Per quanto riguarda, infine, la divisione Eventi Reed Business, ossia la divisione delle attività quali convegni e corsi di formazione “c’è già stato un ridimensionamento - afferma Cederle - , non ci occuperemo più di formazione manageriale ma ci concentreremo sui convegni relativi agli argomenti trattati dalle testate”.

“Strategia di ristrutturazione dell’esposizione, enfasi sulle testate maggiori e attenzione alle attività online sono, in sintesi, i criteri che ispirano le nostre scelte in coerenza, per altro, con la generale strategia internazionale”, sintetizza ancora Cederle.
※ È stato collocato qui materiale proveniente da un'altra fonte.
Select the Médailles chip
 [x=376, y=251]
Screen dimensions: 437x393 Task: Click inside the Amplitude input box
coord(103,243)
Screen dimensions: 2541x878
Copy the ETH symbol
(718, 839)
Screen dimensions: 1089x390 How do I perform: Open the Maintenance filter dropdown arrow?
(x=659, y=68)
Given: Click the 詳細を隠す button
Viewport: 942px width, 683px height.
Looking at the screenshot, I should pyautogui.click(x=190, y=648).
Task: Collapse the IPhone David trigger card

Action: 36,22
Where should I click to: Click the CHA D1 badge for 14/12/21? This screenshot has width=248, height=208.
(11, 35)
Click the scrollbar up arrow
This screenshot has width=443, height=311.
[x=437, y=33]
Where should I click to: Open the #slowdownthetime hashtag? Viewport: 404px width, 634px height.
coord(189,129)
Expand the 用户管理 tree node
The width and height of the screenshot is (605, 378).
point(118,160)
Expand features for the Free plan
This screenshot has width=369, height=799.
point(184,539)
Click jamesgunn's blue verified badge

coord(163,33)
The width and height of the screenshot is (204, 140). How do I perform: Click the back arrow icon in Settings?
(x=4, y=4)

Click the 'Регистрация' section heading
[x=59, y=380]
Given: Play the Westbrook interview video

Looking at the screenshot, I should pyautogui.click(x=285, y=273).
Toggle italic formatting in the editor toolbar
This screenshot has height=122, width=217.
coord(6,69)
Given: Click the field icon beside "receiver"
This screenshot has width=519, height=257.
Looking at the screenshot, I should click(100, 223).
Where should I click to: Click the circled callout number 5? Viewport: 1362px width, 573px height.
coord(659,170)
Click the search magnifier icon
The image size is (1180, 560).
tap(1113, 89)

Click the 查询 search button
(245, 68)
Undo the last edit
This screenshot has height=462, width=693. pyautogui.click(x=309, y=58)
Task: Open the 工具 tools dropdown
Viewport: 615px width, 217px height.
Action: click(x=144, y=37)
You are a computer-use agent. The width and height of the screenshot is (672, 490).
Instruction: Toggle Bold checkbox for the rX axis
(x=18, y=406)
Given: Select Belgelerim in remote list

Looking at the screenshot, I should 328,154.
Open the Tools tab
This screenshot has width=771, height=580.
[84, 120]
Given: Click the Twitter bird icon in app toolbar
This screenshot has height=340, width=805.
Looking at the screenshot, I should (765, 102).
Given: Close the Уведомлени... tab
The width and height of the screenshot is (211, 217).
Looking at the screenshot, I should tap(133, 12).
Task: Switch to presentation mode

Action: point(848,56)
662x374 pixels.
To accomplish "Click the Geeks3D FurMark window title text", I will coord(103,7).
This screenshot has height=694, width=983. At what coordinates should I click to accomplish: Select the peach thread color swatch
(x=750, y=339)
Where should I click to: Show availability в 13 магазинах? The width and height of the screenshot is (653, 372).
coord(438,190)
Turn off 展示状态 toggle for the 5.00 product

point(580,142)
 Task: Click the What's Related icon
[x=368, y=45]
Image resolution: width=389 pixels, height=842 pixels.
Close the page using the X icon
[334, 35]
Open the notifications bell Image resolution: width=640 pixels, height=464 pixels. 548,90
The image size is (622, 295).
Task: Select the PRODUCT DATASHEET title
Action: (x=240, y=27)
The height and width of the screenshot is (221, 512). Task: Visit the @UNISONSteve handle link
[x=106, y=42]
Se alla chiusura delle tesate seguirà un’attività di vendita delle stesse sembra ancora presto per dirlo e, senza dubbio, i tempi non sembrano essere favorevoli alle acquisizioni. Comunque sia, Cederle afferma che “al momento non c’è alcuna trattativa in corso. Certamente non intendiamo ricavare guadagni dalla eventuale vendita delle testate per noi non più rilevanti. Al tempo stesso l’eventuale compratore dovrà farsi carico dei costi annessi, soprattutto in termini di personale”.